Tetrazoles are generally more lipophilic than carboxylates, as the larger substituent allows the negative charges to be distributed over a greater number of atoms. Hansh reported that anionic tetrazoles are about ten times more lipophilic than their carboxylate counterparts.118 This is one of the important factors to consider in drug
19
design as the molecule requires high permeability in order to naturally cross the cell membrane (Lipinski’s rule of five)119.

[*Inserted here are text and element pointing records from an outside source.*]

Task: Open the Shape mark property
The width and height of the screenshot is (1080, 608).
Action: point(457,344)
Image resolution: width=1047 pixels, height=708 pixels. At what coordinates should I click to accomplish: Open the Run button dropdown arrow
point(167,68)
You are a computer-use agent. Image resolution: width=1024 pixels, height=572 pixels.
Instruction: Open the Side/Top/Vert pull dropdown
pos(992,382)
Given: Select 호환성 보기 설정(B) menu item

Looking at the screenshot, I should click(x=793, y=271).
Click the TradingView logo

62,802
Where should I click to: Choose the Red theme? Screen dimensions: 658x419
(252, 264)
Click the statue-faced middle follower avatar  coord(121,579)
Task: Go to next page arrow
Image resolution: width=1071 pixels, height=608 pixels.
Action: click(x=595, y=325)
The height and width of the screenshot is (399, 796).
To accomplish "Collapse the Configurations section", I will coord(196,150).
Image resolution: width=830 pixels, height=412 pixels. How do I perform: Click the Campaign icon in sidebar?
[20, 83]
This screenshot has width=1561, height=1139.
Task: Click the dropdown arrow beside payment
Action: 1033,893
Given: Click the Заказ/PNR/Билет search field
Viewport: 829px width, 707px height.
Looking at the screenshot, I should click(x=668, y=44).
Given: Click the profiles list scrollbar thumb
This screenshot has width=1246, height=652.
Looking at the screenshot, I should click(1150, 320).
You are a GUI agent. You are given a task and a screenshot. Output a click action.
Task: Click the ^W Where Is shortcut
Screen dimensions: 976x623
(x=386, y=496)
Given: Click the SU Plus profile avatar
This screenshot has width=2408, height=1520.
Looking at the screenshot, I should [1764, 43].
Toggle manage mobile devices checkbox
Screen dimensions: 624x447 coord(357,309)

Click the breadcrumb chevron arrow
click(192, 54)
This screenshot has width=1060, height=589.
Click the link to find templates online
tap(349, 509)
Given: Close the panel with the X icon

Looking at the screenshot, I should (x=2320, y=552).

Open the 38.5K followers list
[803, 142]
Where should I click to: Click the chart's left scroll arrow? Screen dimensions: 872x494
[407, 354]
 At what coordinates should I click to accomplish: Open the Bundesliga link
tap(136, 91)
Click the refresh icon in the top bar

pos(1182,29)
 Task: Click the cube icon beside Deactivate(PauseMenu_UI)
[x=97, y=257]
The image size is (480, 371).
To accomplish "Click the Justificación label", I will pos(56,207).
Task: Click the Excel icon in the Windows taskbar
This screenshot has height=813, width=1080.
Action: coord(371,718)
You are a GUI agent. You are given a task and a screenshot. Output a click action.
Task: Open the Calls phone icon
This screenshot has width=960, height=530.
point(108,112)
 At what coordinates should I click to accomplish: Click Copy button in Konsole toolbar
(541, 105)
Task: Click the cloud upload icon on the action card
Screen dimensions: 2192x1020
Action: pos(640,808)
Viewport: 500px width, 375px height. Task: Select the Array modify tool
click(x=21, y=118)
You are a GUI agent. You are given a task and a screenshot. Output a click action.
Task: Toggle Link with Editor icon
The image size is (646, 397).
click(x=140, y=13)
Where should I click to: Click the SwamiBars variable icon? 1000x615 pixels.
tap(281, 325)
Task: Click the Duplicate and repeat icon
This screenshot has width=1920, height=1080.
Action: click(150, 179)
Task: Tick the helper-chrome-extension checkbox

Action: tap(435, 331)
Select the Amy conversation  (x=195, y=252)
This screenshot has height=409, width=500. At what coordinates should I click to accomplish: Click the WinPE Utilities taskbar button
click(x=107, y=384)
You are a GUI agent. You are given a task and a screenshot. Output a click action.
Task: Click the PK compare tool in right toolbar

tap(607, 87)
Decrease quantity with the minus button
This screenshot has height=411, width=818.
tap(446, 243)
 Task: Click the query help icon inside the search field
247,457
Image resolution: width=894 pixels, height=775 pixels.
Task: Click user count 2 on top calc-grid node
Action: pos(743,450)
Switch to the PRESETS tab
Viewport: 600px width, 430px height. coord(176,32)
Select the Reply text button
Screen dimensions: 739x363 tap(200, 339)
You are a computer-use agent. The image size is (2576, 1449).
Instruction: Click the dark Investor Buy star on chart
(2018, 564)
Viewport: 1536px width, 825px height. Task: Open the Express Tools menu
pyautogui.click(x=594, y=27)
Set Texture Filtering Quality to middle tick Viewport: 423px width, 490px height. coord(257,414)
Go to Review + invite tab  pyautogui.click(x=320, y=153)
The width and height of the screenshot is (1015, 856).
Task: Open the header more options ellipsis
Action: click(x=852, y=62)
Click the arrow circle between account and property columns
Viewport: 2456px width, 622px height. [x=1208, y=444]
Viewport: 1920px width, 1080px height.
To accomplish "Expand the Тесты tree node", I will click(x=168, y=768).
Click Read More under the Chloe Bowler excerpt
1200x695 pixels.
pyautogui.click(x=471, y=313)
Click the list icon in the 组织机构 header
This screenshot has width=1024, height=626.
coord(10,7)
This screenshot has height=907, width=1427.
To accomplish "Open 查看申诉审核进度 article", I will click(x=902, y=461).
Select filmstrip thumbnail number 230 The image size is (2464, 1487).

The tetrazole functional group being unknown in nature has virtually no natural enzymes designed to alter or metabolise them. The number of biological degradation pathways is very scarce, thus making them more biologically stable. Incorporating the tetrazole ring into an organic substrate often leads to not only an increase in efficacy but also prolonging the intended action of the drug without an increase in acute toxicity.120 All these qualities make tetrazoles an attractive candidate for synthetic drugs in the pharmaceutical industry. In fact, there are already many highly effective drugs with a pharmaceutical active ingredient (API) that contains the tetrazole ring.64 The World Health Organisation (WHO) using the analogue-based drug discovery (ABDD) method, as well as the Food and Drug Adminstration (FDA), declared that tetrazole rings as an important structural unit when designing new drugs.64
Another important feature of tetrazoles is that they can be used as organic ligands to form stable metal complexes. This can be proved useful in analytical chemistry such as in systems to remove heavy metal ions in a liquid mixture121 and also corrosion inhibitors122. Tetrazoles containing lanthanoid complexes could possibly be used in biomedical analysis such as magnetic resonance imaging (MRI) contrast agents, fluoroimmunoassays and cellular imaging for the diagnosis of diseases.123–126 Due to its photophysical properties, these complexes can also be applied in material science such as light emitting diodes, lasers, optical fibres and optical display.125,127,128 Hence, a part of this project is to investigate the photophysical properties of lanthanoid complexes and clusters as it is sensible to explore the benefits of such systems.